W 2006 roku nie było go w juniorskiej "dwunastce" Metra, a rok później zdobywał już srebro mistrzostw Europy kadetów z reprezentacją Polski. - To niesamowite, bo Kłos potrafił trenować z dziećmi cztery-pięć lat młodszymi, by tylko nadrobić jakieś braki w siatkarskim rzemiośle. Raz dostał ode mnie telefon, że wypadł nam z letniego obozu chłopak z rocznika 91 z kadry wojewódzkiej. Powiedzieliśmy Karolowi, że może z nami potrenować. Za trzy godziny był sto kilometrów poza Warszawą i odbijał już piłkę z chłopakami o dwa lata młodszymi - mówi pełen podziwu dla poświęcenia Kłosa jego były trener.
Szukają następców
Wizyta na Narodowym "wygrana" w konkursie
Kłos i Wrona w kadrze znani są ze specyficznego poczucia humoru. Tuż przed początkiem mistrzostw na jeden z portali społecznościowych wstawili na przykład analizę gry rywali w wykonaniu Jacka Gmocha (w tej roli Kłos). Ich żarty nie omijają jednak także byłych szkoleniowców.
- Cztery dni przed meczem otwarcia mundialu dowiedziałem się, że "wygrałem" bilety na spotkanie z Serbią na Stadionie Narodowym. Andrzej i Karol zadzwonili do mnie udając, że są z radia. Zadali pytanie konkursowe - Jacy są dwaj najlepsi środkowi w Polsce? - oczywiście nie miałem problemów z odpowiedzią - śmieje się Szczucki.

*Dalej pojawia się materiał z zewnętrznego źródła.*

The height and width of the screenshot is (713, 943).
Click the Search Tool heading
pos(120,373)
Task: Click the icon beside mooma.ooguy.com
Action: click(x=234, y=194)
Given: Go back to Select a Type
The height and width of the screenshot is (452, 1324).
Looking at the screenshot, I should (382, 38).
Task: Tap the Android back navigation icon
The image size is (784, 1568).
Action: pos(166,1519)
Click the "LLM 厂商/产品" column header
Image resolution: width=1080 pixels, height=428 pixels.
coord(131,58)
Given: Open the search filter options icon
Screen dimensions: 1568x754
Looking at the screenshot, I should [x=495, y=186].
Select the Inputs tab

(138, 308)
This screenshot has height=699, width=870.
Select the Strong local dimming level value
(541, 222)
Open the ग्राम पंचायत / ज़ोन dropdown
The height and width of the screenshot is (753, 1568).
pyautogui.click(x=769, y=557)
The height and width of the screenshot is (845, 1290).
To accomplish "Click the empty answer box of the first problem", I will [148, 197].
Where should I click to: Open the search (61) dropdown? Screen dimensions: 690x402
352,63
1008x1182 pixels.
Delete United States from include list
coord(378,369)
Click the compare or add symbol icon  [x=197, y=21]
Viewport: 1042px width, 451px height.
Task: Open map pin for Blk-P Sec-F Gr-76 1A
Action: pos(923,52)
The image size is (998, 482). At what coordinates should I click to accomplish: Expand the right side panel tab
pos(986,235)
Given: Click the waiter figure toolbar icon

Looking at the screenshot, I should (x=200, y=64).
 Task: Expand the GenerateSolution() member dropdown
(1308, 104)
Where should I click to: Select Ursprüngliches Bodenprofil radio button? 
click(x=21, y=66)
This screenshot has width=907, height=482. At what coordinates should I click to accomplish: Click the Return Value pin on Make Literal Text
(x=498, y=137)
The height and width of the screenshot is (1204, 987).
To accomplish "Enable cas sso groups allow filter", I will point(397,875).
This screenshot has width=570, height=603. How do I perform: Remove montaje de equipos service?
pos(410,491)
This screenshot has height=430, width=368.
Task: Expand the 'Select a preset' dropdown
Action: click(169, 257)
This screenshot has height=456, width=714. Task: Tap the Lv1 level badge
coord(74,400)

- Pamiętam jak były 19. urodziny Metra. Karol i Andrzej pojawili się w klubie i opowiadali o swojej przygodzie ze Skrą Bełchatów. Już wtedy było wiadomo, że selekcjonerem będzie Antiga. Wspólnie zastanawialiśmy się, jak to będzie. Czy to, że kadrę Polski będzie trenował ich kolega z zespołu, przeszkodzi im, czy pomoże - opowiada Kopaniak. - Ja się nawet bałem, że Antiga, chcąc uniknąć jakichś niedomówień czy insynuacji, będzie ich pomijał w składzie - dodaje Szczucki.
Mistrzostwa świata w kapciach
Jak pokazały mistrzostwa świata, wszelkie obawy okazały się bezpodstawne. Kłos razem z Nowakowskim są dziś podstawowymi środkowymi reprezentacji Polski. W czternastce na mundial znalazło się miejsce także dla Wrony.Wychowankiem KS Metro jest też Zbigniew Bartman, ale on akurat uznania w oczach Antigi nie znalazł.
- O czym my mówimy. Do kadry wybierani są zawodnicy spośród 20 roczników. To są tysiące siatkarzy. Trochę głupio byłoby, gdyby cała czternastka to byli nasi wychowankowie - śmieje się Kopaniak.
- Gdy przyjmuję trenera do pracy, zawsze mówię mu: "Chciałbym, żebyś kiedyś mógł założyć kapcie, zasiąść na kanapie i patrzeć jak twój wychowanek zdobywa mistrzostwo świata" - kończy dyrektor Metra.
W przypadku Wojciecha Szczuckiego te życzenia mogą spełnić się już 21 września 2014 roku.